December 19, 2015
Update!: The competition has now ended and I am in 87th place on the public leaderboard out of 1,388 teams/individuals. Top 6% for my first kaggle!
Getting Started
Ever since I have known about kaggle, I have always seen it as a place where accomplished data scientists and skilled veterans of the machine learning space go to stretch their legs and dominate. However, as I continued to look through the competitions and through the forums where aspiring data scientists were asking a wide variety of questions, I realized that my preconceptions were probably holding me back from learning a lot through practical application. It is definitely one thing to read about algorithms and techniques and quite another to actually implement. Anyways, with that in mind, I figured I would jump in and get started.

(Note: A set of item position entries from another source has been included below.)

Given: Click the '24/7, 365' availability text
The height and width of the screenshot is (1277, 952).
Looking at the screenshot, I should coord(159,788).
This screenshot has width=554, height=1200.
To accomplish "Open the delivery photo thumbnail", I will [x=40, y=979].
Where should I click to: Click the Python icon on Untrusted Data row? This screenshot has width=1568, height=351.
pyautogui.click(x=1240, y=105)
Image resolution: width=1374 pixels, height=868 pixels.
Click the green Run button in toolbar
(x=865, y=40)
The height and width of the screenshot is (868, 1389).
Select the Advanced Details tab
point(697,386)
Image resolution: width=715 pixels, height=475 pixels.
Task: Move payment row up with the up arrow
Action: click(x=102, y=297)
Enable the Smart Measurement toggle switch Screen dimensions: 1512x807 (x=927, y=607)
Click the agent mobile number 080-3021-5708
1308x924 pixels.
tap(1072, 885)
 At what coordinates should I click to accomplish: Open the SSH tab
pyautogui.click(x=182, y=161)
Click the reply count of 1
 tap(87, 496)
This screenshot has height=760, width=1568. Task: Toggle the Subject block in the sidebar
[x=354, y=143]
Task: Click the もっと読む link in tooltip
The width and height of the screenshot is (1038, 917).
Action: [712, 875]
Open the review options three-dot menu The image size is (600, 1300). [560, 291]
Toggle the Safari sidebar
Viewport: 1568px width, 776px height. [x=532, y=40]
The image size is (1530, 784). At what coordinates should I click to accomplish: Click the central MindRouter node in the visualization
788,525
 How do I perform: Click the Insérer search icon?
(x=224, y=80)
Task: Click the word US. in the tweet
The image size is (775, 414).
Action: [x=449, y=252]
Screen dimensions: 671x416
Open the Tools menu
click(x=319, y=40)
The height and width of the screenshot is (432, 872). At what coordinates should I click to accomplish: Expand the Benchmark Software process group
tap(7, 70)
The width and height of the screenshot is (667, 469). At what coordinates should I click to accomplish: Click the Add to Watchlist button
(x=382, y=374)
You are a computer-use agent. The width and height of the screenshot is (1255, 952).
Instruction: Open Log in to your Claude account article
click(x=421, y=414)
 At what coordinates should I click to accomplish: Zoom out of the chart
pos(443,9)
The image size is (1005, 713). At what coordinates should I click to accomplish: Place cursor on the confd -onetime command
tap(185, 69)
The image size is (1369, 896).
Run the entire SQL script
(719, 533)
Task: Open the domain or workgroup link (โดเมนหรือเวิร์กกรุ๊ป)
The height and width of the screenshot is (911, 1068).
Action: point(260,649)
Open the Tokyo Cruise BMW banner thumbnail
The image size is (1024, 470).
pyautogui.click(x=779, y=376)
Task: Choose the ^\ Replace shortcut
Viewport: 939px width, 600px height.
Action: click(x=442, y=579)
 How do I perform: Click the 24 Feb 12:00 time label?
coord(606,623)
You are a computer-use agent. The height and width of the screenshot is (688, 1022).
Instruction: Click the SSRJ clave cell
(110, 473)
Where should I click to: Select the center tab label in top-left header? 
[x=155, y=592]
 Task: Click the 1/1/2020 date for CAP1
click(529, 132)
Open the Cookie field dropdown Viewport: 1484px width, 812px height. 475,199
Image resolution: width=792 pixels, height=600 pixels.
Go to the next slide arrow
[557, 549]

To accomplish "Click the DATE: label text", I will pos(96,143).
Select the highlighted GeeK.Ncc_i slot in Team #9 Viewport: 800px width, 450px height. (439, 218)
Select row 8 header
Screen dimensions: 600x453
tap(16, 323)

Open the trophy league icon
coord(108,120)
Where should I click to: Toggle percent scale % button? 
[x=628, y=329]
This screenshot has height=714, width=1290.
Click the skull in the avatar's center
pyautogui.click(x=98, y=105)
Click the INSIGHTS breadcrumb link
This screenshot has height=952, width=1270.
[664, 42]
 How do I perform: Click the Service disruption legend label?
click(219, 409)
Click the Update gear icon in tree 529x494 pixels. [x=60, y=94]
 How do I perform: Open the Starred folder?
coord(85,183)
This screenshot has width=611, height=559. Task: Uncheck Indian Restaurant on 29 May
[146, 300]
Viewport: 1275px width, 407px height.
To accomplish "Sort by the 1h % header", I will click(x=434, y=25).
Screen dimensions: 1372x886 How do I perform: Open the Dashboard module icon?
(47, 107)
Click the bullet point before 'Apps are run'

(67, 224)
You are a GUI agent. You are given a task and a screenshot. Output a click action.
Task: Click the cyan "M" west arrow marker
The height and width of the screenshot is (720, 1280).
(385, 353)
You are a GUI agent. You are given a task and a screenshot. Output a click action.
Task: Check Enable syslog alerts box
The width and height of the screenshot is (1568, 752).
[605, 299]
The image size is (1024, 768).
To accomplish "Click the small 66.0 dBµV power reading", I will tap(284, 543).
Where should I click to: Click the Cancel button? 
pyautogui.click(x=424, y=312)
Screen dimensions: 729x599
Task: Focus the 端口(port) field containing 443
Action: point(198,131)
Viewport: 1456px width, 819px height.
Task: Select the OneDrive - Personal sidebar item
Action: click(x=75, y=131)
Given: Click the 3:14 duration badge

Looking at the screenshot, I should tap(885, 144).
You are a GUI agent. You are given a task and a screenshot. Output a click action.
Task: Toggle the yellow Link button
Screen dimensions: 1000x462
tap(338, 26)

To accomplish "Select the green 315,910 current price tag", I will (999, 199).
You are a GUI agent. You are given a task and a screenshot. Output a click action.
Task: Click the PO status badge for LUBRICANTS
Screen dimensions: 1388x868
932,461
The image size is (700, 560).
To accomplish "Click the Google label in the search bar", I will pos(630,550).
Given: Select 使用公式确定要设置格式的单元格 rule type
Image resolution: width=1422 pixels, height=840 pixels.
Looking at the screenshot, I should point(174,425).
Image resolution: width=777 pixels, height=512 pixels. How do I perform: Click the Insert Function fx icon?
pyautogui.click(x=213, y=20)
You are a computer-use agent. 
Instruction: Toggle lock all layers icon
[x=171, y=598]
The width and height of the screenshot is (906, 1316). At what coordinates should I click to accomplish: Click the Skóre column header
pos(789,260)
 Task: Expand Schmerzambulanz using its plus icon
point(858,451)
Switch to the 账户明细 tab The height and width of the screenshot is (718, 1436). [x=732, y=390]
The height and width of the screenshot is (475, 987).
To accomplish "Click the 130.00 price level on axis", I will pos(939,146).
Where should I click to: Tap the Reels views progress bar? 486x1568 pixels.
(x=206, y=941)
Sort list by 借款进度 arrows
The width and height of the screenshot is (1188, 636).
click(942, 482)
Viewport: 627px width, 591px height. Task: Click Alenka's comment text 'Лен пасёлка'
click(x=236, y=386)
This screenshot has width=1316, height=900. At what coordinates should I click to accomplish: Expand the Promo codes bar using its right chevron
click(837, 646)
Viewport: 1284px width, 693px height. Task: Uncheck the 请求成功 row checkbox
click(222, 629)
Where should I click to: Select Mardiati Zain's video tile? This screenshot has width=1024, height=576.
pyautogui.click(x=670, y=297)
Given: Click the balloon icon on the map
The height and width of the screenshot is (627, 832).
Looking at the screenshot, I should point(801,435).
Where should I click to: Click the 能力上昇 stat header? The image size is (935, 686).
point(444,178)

Before I got started on the whats cooking competition, I had read a lot about the models that I was planning to use and had also read code from past competitions; however, jumping into the competition helped me actually get my hands dirty with models that I had only used a couple times before. More importantly, having to actually write the code myself, I got to practice being (or at least trying to be) systematic and comprehensive in my modeling decisions. Ultimately, I think the competition pushed me to not only read/learn, but also practice and be comfortable with an iterative problem solving process.
What's Cooking
The competition as mentioned before was hosted on the kaggle platform. While there were many competitions to choose from, I decided to do this cooking challenge because I was interested in learning natural language processing, which I felt like I hadn't really been able to practice. Although the competition did not require much real language processing, it was still appealing and interesting to think about how different ingredients could be used to predict the cuisine. (Most of the code for this competition is on my github. There are a few cleanup functions and exploratory scripts that I unfortunately have on another computer)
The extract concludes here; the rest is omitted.